Nestle CEO steers food giant to 'gut feeling'
Switzerland's Nestle, the world's largest food company, wants to tune up your guts.
Last weekend, it hosted global experts in Playa del Carmen, Mexico for a three-day workshop on the intestinal microbiome to discuss how trillions of bacteria living in the digestive system can impact everything from obesity to depression.
One attendee was Emeran Mayer, a gastroenterologist at the University of California, Los Angeles, whose family ran a German confectionery business, giving him a unique perspective on Nestle's ambitions.
"Food companies have a real opportunity to continue to sell their products and at the same time be responsive to the emerging medical science in this area," he said, highlighting the role played by good bugs, especially in early life.
Using them to cure disease and boost wellness is one of several bets KitKat maker Nestle is making in the field of nutritional science, as it seeks to offset slowing sales of traditional processed foods.

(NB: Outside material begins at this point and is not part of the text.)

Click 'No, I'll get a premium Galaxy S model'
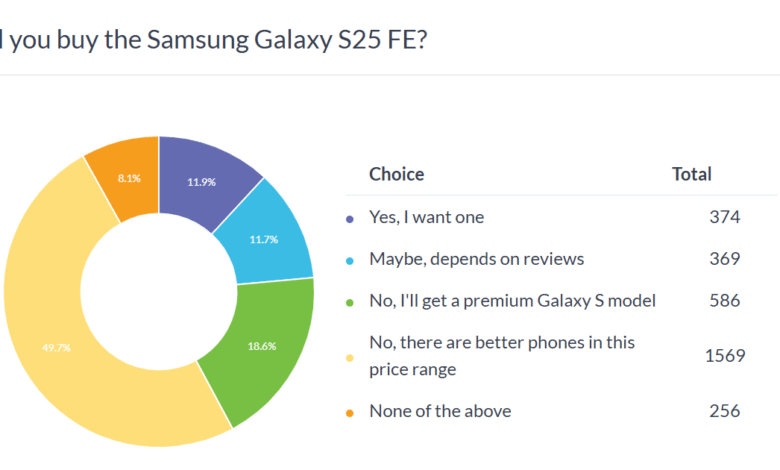 coord(512,300)
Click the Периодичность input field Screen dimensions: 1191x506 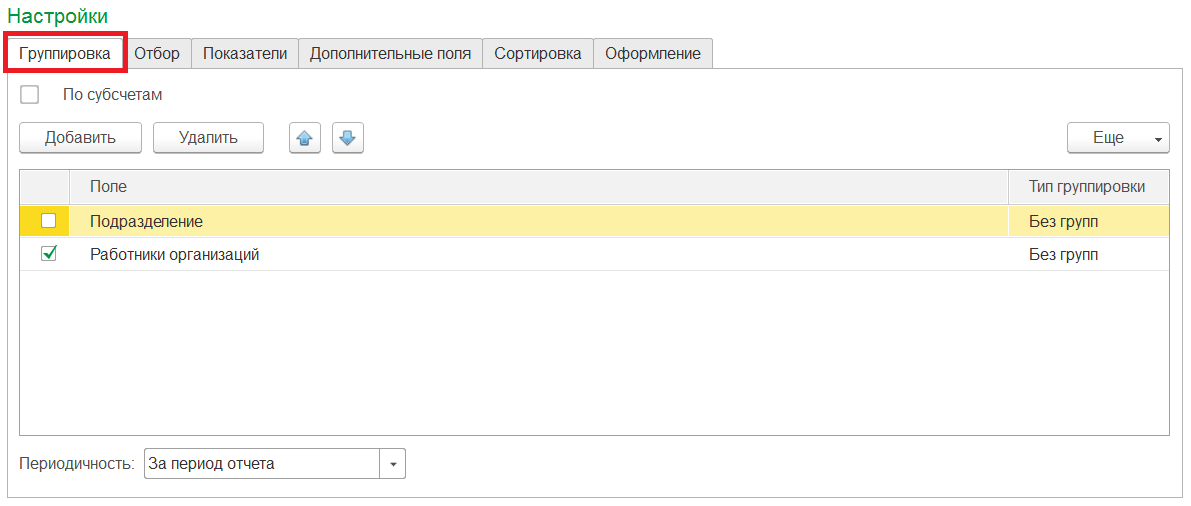[261, 464]
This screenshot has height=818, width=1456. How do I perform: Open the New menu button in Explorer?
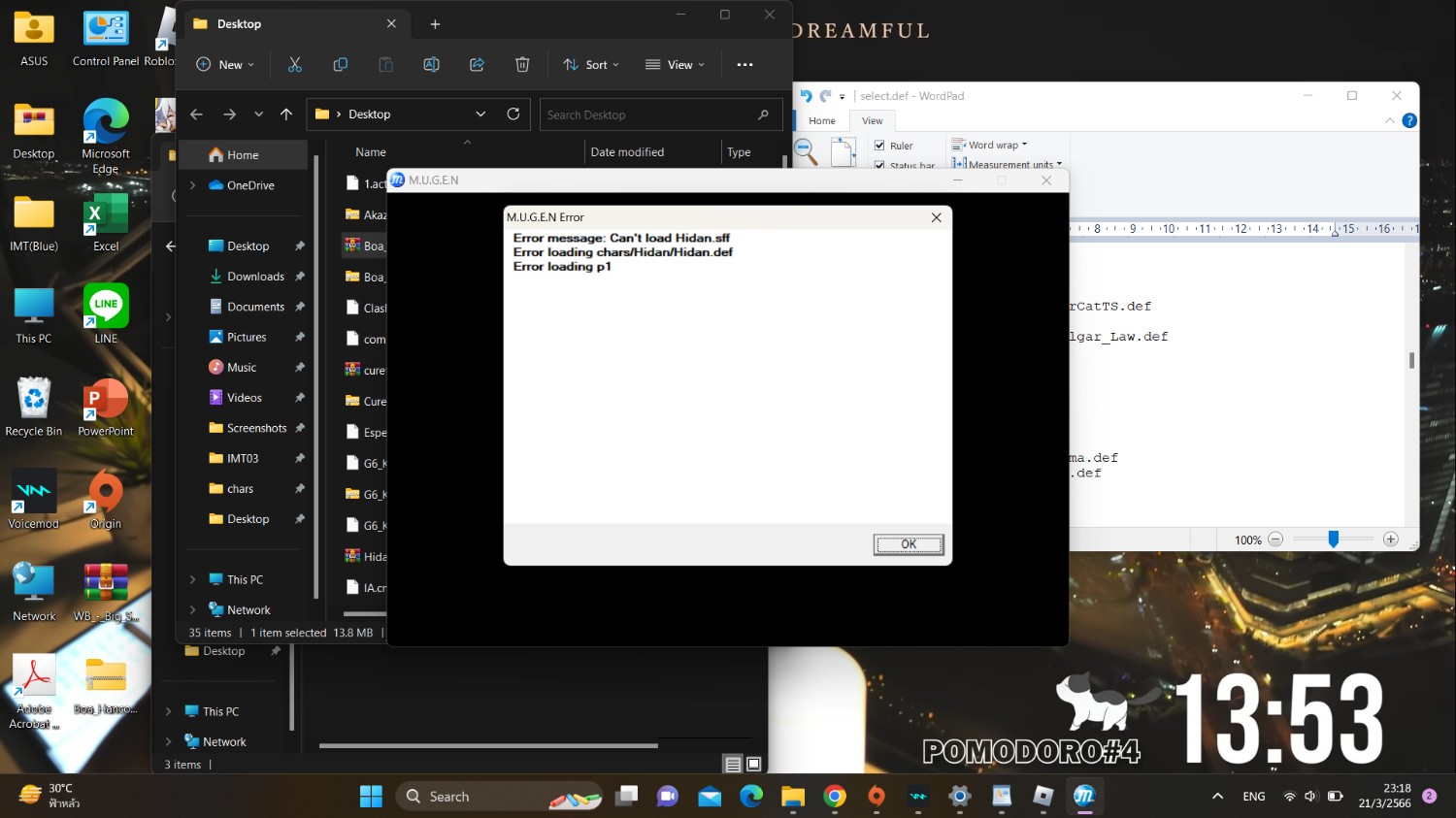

Ulf Mark Schneider, a German medical industry veteran, is expected to speed the drive into health-oriented products when he becomes the first Nestle outsider chief executive in nearly a century in January. He will assume direct oversight of the health science business, which currently operates as a stand - alone unit.
Schneider's hiring from healthcare firm Fresenius signals Nestle's commitment to pioneering the interface of food and medicine, in part by focusing on nascent areas like microbiome therapy, which has potential to boost human health and Nestle's margins.
The concept has already given the world faecal transplants that can cure patients with life-threatening C. difficile infections by replenishing their gut flora with bacteria from a healthy person's stool, delivered via a nasal or rectal tube.
Nestle - famous for chocolate bars and ice cream - is aiming for more appetizing products. But some long-term investors are queasy about its bets on early, unproven science that is taking the company down a road that has already seen crashes.
The hazards were highlighted two months ago when US biotech firm Seres Therapeutics, in which Nestle has invested $185 million, said its pill for C. difficile containing spores from good bacteria had failed in a clinical trial. Seres shares lost three-quarters of their value, dealing a blow to Nestle, its second-biggest shareholder.
"It shows we still don't understand enough about how the microbial community really works," said Tim Spector, a professor of genetics at Kings College London.
"There is no clear line between what is food and beverage on one side and pharma on the other," CFO Francois-Xavier Roger said. "There are certain areas which are at the frontier of both."